As a member of this team, I am actively working with talented and passionate community members around the world to advance PostgreSQL.
Our team will publish blog posts focusing on the features and patches that members have worked on. In this article, I will discuss about a new syntax for ECPG - DECLARE STATEMENT - which was committed for PostgreSQL14.
Embedded SQL program in C is a method to connect to databases, which has been specified in the SQL standard since 1989 (SQL 89). Various vendors, such as Oracle, Microsoft, and IBM, provide this functionality. PostgreSQL also provides this capability via the ECPG preprocess. The basic syntax and rules are specified in the SQL standard, but the degree of compliance depends on each vendor. Because vendors have also added their own embedded SQL syntax, the differences may cause a barrier in database product migration.
I proposed a new embedded SQL syntax - DECLARE STATEMENT. This feature is originally provided by Oracle. I believe that this syntax will make it easier to migrate from Oracle and other databases to PostgreSQL, and thus increase PostgreSQL adoption.
Functional overview – What is DECLARE STATEMENT?
DECLARE STATEMENT is an embedded SQL syntax that declares an identifier for a prepared query. This syntax is introduced to improve compatibility with Oracle's embedded SQL programs, but it also benefits original ECPG users. When cursors are used in Oracle’s embedded SQL programs, identifiers for a prepared query must be declared before they are used in the DECLARE CURSOR syntax. In other words, precompilation in the following example will fail.

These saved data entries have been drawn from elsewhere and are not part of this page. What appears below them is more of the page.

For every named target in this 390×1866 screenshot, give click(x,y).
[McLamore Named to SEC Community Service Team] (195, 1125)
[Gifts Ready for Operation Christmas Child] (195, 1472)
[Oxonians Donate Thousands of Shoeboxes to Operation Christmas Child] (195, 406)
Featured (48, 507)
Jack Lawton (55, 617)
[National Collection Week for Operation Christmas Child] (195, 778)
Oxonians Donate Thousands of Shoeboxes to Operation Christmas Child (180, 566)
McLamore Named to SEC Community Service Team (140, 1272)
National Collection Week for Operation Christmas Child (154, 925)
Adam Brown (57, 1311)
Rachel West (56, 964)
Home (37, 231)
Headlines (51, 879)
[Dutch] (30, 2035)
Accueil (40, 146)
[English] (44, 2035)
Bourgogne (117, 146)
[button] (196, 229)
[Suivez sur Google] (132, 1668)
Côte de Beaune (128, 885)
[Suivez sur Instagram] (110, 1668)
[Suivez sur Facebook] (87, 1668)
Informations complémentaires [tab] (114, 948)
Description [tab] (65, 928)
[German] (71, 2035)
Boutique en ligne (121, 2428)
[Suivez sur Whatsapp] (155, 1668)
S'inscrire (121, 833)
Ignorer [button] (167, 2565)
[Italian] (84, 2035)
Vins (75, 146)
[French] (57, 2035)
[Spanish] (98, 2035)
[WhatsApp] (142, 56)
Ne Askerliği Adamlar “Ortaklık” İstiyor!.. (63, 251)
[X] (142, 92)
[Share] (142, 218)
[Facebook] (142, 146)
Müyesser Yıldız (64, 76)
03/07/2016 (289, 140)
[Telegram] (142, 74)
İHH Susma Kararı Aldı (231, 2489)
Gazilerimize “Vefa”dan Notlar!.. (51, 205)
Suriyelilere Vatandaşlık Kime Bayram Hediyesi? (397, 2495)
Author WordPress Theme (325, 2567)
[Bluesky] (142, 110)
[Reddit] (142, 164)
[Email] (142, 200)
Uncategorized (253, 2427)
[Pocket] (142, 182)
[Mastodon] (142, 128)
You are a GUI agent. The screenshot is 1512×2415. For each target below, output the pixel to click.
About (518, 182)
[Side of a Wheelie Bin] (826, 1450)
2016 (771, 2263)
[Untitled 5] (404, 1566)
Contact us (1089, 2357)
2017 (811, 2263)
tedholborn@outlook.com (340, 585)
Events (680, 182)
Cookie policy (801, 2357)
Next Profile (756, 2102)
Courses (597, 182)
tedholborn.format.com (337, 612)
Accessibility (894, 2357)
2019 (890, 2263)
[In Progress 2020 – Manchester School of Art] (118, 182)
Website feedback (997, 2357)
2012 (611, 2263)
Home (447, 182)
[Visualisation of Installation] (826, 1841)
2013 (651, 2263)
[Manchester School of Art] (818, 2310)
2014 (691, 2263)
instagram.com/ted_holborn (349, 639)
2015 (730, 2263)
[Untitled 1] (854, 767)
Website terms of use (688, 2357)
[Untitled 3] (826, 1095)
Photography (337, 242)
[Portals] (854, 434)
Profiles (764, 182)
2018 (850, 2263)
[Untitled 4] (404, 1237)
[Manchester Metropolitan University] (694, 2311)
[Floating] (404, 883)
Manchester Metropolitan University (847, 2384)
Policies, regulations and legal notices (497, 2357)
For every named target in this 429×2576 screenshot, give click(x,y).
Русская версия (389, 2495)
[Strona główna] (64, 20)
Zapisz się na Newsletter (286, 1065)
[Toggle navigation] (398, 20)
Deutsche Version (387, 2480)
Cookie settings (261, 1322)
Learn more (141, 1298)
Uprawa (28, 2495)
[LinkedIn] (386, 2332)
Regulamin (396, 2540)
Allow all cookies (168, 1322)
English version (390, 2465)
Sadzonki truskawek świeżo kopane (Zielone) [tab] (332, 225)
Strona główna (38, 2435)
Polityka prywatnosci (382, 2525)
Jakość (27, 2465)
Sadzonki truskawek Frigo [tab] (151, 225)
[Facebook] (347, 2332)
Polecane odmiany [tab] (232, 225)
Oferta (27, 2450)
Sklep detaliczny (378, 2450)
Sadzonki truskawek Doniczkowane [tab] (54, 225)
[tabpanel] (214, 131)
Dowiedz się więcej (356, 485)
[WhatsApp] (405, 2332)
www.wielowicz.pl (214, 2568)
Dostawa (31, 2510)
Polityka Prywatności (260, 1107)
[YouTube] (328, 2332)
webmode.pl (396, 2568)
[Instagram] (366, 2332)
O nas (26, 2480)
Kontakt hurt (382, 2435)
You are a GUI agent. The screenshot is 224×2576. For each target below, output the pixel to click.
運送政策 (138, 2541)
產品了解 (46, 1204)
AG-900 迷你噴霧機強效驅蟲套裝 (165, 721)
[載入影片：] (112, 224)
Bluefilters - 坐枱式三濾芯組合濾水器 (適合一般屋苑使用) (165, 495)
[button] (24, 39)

EXEC SQL DECLARE my_cursor CURSOR FOR my_stmt; // precompilation error
EXEC SQL PREPARE my_stmt FROM "SELECT …";
So, how are cursors used in Oracle? One of the solutions is to use DECLARE STATEMENT. The syntax is used for declaring the identifier on the precompiler. When the precompiler reads the syntax, it understands that my_stmt is the identifier for a prepared query and can successfully precompile all embedded SQLs. Based on this solution, the modified embedded SQL example is as follows:
EXEC SQL DECLARE my_stmt STATEMENT;
EXEC SQL DECLARE my_cursor CURSOR FOR my_stmt;
EXEC SQL PREPARE my_stmt FROM "SELECT …";
DECLARE STATEMENT was not available in PostgreSQL13 or earlier, which means users running embedded SQL programs like in example 2 had to change their applications. From PostgreSQL14 onwards, the syntax can be utilized, so Oracle users can easily migrate to PostgreSQL. Note that ECPG allows implicit declarations of identifiers. Therefore, example 1 can be precompiled in the ECPG and DECLARE STATEMENT does not impact this behavior.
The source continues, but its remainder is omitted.